## [Data listing]

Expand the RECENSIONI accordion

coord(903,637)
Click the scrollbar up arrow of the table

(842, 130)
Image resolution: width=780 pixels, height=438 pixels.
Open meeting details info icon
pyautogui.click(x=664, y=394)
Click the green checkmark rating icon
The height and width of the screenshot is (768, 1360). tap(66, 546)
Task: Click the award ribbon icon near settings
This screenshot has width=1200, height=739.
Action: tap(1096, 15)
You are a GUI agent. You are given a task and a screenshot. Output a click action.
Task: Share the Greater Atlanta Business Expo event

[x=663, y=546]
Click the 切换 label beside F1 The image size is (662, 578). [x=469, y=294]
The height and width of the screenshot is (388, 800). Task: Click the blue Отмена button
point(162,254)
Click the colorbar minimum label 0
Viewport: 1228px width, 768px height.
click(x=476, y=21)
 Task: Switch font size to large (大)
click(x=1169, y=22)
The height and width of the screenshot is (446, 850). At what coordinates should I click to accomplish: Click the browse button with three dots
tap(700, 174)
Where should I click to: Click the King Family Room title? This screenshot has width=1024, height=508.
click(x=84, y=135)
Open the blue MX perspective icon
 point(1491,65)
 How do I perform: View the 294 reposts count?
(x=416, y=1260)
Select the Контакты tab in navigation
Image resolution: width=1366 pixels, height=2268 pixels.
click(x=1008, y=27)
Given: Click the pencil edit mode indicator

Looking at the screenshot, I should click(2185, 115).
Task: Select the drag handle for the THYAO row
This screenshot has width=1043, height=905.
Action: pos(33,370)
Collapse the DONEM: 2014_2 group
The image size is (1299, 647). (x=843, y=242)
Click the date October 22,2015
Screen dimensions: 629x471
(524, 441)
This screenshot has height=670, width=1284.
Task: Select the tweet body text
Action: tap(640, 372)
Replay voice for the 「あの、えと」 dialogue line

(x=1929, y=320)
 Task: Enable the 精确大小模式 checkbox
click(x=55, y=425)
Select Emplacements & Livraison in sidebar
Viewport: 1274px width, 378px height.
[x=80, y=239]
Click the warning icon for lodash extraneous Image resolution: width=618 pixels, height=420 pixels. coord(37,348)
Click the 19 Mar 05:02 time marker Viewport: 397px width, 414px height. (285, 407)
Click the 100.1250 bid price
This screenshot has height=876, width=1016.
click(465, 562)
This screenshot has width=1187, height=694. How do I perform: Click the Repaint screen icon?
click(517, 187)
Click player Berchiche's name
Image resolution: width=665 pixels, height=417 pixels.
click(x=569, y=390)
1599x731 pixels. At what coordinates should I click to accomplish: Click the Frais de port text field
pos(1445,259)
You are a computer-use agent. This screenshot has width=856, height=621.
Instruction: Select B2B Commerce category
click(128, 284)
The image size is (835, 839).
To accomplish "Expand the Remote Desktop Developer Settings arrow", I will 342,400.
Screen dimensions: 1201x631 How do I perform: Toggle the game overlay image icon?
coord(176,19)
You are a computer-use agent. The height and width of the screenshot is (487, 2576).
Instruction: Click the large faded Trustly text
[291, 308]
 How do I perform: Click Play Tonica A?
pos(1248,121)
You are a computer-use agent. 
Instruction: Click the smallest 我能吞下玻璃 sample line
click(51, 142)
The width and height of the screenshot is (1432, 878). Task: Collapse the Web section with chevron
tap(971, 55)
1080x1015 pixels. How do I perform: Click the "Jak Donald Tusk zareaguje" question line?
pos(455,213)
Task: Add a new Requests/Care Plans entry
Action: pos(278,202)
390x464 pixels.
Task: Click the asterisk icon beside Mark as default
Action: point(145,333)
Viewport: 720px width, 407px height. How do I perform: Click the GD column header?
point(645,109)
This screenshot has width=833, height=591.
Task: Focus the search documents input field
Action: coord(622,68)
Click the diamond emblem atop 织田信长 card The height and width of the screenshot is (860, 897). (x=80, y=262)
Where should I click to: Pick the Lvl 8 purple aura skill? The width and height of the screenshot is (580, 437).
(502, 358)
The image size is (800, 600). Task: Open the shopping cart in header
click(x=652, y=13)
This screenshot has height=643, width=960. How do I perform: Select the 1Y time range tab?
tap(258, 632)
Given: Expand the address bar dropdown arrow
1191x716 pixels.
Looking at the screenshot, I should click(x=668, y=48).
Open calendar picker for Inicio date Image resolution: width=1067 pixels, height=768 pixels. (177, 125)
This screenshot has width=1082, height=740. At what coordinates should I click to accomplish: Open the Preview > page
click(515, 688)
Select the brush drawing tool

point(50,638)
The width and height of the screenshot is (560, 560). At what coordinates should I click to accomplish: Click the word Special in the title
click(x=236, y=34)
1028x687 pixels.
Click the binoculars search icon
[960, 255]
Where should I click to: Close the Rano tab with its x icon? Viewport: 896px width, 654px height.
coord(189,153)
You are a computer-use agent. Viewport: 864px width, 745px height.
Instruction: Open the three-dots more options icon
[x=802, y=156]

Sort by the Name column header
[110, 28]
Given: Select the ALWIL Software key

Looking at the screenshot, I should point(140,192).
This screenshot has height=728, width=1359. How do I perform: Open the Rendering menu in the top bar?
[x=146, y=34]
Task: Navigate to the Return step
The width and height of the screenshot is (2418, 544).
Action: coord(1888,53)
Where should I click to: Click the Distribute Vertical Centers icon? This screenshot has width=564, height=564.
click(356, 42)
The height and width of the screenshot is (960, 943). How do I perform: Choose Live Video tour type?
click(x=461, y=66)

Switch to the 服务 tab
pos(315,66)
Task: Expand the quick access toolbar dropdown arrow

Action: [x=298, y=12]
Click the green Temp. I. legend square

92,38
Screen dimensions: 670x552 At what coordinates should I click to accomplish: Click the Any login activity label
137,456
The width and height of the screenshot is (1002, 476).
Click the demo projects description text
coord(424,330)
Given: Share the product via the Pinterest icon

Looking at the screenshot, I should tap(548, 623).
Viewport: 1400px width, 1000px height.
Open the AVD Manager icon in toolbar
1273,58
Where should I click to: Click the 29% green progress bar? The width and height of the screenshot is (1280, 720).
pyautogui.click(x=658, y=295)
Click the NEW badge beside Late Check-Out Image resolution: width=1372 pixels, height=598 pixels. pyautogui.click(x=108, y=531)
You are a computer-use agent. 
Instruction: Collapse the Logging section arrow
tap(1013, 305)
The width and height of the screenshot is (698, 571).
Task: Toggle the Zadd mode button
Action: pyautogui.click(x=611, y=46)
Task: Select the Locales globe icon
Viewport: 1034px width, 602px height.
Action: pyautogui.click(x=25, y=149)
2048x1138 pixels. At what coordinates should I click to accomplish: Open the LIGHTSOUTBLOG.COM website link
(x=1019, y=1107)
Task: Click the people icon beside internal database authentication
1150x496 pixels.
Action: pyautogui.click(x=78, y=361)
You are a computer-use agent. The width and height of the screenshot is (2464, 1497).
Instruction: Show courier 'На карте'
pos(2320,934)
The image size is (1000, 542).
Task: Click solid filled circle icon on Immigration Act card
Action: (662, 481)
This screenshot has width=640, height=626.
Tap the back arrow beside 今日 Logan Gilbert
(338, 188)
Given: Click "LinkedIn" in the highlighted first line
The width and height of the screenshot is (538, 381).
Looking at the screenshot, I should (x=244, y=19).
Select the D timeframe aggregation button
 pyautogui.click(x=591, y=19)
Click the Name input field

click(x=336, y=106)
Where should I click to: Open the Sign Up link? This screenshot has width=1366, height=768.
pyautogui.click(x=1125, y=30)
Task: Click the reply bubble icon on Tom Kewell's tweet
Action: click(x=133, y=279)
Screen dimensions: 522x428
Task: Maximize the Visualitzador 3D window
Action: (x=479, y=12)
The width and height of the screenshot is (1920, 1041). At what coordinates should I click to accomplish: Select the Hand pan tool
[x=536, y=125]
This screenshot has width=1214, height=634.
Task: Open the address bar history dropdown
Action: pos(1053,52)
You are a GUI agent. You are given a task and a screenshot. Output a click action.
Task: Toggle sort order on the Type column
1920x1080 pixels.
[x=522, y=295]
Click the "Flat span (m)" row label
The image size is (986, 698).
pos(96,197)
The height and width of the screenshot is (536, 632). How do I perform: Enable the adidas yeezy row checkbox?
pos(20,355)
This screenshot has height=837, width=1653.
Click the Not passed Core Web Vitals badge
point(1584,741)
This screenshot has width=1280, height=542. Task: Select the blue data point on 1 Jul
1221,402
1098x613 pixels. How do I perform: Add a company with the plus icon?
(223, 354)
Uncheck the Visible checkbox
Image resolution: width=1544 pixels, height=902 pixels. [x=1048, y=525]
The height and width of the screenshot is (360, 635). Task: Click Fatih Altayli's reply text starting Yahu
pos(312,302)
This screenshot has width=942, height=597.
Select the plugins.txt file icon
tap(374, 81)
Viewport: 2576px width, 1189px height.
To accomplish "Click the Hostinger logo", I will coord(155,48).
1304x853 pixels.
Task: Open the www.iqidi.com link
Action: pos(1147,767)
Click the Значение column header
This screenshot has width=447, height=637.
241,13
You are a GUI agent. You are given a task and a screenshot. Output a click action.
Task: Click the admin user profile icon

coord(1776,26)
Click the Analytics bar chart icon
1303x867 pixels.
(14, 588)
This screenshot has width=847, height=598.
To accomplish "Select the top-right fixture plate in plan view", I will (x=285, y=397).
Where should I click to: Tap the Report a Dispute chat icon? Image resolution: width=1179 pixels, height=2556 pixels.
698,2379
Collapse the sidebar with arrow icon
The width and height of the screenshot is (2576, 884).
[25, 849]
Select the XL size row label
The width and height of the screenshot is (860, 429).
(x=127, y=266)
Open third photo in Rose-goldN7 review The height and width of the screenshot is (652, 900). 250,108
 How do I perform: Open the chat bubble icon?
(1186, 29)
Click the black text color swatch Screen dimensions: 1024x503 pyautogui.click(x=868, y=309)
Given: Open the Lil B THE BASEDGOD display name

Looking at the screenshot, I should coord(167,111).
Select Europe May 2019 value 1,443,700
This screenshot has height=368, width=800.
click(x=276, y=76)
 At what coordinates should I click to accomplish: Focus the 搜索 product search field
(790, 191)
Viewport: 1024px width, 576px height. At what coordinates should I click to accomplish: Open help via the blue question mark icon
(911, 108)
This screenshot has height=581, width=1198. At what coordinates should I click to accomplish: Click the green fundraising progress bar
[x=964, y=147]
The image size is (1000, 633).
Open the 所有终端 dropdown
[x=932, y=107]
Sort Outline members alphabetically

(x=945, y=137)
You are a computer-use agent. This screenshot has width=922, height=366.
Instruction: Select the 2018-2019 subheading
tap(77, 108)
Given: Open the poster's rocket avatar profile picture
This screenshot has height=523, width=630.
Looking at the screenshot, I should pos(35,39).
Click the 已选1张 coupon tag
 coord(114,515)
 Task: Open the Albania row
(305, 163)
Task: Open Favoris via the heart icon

## [Work order]
After locating the line with "1080x1015 pixels. How" above, return that line and every later line through the one with "Click the diamond", word for word and with nothing else.

## [Response area]
1080x1015 pixels. How do I perform: Click the "Jak Donald Tusk zareaguje" question line?
pos(455,213)
Task: Add a new Requests/Care Plans entry
Action: pos(278,202)
390x464 pixels.
Task: Click the asterisk icon beside Mark as default
Action: point(145,333)
Viewport: 720px width, 407px height. How do I perform: Click the GD column header?
point(645,109)
This screenshot has width=833, height=591.
Task: Focus the search documents input field
Action: coord(622,68)
Click the diamond emblem atop 织田信长 card The height and width of the screenshot is (860, 897). (x=80, y=262)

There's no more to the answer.